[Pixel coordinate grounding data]
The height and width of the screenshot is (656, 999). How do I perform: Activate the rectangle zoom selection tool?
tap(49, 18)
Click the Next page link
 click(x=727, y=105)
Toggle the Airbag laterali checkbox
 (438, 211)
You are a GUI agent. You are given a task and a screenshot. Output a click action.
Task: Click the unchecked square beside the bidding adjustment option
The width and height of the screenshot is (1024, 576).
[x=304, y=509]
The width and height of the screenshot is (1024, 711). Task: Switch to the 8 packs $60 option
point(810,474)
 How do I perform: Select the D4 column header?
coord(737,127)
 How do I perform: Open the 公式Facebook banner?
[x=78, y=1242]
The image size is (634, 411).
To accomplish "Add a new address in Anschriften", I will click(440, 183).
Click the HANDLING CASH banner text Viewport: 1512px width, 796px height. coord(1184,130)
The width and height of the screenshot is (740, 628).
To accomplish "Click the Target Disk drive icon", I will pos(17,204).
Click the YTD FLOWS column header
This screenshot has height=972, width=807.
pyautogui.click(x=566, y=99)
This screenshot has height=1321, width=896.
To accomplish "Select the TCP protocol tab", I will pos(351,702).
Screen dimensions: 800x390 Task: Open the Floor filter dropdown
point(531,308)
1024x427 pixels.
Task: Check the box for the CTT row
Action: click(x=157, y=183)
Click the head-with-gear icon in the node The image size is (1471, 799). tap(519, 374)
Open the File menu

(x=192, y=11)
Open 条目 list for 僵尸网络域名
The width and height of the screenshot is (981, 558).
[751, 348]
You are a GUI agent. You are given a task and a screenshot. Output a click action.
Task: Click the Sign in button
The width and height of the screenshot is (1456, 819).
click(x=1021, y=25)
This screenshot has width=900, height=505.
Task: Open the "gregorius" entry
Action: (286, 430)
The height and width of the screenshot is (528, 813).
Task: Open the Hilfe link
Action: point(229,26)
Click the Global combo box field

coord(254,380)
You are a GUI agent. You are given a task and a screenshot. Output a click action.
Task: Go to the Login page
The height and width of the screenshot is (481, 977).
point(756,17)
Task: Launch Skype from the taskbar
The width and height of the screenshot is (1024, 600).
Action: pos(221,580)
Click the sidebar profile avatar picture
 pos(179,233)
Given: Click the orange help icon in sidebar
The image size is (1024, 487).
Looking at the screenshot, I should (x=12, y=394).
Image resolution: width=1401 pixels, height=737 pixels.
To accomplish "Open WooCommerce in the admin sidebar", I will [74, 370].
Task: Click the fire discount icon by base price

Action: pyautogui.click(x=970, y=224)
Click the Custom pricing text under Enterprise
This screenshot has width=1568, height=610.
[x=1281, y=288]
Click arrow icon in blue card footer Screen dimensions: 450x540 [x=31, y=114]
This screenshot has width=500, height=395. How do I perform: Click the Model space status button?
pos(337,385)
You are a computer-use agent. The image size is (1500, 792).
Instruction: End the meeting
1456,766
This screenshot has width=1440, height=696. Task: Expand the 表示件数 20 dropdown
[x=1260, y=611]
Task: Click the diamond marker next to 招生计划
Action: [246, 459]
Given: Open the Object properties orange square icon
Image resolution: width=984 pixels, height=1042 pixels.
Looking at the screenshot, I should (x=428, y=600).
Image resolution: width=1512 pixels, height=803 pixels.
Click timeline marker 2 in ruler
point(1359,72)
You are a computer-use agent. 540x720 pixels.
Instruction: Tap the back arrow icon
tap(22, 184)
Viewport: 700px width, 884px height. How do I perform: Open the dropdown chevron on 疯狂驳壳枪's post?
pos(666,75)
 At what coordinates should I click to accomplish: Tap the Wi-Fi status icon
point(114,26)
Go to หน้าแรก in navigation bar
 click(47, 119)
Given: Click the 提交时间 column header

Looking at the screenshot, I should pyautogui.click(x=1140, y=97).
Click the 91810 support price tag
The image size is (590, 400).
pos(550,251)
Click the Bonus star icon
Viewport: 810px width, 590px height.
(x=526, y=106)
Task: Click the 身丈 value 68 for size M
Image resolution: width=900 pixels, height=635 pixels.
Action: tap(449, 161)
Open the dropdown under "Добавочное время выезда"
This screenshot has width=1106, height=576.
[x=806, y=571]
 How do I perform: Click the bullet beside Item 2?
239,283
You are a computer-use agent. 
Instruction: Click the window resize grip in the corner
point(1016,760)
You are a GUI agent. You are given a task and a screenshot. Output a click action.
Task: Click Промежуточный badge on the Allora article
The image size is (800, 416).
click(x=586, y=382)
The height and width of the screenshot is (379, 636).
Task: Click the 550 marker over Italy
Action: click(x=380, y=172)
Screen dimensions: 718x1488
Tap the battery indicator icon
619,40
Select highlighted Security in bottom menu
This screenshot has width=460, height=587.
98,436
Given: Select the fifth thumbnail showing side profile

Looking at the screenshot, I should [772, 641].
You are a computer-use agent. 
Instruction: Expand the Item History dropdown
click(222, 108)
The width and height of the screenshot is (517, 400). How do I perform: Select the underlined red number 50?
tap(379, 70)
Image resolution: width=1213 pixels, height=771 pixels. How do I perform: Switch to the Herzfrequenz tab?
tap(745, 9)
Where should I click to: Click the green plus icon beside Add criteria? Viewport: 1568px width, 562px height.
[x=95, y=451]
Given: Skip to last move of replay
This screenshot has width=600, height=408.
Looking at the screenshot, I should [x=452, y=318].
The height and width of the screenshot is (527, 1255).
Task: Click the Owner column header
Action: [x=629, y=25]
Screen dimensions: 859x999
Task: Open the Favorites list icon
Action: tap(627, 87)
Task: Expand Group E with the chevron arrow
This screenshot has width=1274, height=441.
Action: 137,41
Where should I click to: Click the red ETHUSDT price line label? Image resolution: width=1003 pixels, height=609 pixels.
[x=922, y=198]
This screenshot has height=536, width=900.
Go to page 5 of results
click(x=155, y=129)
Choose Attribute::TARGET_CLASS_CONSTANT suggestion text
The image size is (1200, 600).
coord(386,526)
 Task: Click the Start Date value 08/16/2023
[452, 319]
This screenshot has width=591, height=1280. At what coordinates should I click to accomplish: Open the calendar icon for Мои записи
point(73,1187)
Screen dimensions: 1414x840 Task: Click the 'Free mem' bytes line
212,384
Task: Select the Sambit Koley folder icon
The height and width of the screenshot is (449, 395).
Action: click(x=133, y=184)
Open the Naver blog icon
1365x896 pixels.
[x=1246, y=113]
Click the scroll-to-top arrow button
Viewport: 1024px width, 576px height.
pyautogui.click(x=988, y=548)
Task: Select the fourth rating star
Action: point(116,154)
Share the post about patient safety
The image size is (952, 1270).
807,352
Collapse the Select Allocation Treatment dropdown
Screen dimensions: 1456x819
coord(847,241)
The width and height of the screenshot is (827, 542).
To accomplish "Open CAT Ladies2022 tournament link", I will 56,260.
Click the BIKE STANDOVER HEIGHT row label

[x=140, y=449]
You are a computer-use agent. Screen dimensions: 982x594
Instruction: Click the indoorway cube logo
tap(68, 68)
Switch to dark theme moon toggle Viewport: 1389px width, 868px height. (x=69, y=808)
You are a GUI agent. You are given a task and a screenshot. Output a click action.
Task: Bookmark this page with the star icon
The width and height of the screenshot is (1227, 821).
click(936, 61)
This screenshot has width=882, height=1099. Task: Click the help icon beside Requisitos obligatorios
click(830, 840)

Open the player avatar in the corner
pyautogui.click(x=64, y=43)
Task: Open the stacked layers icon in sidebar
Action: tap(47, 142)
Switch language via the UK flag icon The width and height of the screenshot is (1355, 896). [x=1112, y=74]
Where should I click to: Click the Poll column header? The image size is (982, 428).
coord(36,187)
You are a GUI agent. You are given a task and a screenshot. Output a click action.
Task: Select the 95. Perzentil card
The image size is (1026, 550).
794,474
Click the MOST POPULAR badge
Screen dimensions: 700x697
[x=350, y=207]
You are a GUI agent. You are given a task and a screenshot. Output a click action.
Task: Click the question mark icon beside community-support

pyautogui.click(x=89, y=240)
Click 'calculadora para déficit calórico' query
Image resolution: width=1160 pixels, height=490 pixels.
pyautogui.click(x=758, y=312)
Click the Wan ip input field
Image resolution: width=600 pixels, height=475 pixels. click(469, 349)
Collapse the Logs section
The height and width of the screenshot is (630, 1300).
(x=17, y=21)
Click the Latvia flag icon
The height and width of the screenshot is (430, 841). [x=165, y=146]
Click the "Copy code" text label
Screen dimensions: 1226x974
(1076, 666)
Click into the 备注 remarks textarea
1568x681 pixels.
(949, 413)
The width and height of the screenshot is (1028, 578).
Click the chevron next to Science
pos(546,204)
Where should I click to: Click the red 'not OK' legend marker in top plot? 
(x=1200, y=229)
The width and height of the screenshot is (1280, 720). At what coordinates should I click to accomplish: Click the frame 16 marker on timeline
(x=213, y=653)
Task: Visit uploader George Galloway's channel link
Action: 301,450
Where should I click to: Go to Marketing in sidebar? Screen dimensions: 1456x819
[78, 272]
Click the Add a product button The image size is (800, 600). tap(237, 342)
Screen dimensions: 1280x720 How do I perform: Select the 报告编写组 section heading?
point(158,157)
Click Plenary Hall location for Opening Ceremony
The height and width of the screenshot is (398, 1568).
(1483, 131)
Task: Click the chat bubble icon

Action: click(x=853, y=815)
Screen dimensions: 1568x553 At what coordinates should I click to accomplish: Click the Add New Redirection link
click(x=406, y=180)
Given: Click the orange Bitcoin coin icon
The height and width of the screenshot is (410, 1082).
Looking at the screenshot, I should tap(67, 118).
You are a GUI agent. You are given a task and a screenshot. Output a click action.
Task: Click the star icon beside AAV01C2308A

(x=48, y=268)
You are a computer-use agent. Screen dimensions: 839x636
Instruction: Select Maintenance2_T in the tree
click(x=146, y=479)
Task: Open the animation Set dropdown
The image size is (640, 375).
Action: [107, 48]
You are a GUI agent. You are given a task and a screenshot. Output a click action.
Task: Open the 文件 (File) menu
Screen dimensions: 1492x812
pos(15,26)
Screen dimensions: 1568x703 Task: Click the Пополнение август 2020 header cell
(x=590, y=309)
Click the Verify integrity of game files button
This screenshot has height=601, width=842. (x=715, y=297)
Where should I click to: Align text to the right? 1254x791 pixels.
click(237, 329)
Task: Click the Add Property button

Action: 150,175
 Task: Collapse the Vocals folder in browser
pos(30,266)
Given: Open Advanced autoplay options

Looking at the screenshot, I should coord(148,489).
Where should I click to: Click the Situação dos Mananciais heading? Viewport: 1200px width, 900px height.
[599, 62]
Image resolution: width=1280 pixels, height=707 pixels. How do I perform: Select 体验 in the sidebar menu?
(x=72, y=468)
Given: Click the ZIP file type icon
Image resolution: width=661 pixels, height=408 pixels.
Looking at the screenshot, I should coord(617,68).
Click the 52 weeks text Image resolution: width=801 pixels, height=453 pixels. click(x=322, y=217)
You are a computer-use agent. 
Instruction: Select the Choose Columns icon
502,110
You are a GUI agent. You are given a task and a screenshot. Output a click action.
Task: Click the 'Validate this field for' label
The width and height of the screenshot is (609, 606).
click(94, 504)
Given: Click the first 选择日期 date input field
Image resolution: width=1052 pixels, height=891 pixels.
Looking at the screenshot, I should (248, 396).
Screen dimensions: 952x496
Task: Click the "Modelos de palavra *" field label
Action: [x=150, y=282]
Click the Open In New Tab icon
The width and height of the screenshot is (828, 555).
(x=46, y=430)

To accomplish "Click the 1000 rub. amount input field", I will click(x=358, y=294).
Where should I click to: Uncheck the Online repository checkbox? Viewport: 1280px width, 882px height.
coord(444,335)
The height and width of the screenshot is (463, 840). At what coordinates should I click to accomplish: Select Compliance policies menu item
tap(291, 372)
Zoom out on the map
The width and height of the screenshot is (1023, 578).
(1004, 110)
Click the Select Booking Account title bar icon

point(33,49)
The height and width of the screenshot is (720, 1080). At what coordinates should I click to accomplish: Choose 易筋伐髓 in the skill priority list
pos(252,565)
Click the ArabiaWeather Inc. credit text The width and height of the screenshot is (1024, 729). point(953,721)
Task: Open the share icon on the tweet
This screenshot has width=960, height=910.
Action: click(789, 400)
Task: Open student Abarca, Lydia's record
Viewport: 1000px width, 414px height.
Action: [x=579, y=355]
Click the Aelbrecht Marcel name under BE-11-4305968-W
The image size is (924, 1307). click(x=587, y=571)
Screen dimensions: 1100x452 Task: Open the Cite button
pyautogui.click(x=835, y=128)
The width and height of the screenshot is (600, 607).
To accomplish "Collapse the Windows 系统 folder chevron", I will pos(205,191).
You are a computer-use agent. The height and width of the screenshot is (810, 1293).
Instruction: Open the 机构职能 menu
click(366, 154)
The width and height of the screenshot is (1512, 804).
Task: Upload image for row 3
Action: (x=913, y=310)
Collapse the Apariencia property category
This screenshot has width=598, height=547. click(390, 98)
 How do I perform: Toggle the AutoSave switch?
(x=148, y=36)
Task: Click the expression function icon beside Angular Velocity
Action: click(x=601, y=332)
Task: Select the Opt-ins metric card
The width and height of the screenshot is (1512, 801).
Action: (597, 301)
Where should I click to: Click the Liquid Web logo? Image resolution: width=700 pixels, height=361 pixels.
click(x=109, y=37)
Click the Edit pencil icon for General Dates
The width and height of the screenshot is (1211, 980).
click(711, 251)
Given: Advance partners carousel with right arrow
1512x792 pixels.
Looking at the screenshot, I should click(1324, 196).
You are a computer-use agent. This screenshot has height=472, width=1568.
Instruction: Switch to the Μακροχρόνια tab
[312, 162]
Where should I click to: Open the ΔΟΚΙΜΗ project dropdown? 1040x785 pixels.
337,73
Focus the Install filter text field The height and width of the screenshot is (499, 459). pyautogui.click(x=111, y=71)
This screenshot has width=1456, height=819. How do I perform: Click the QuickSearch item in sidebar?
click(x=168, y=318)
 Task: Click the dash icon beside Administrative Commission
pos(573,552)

Task item |
Go through the records above and copy each line where "orange" is found.

Response box |
Given: Click the orange help icon in sidebar
Given: Open the Object properties orange square icon
Given: Click the orange Bitcoin coin icon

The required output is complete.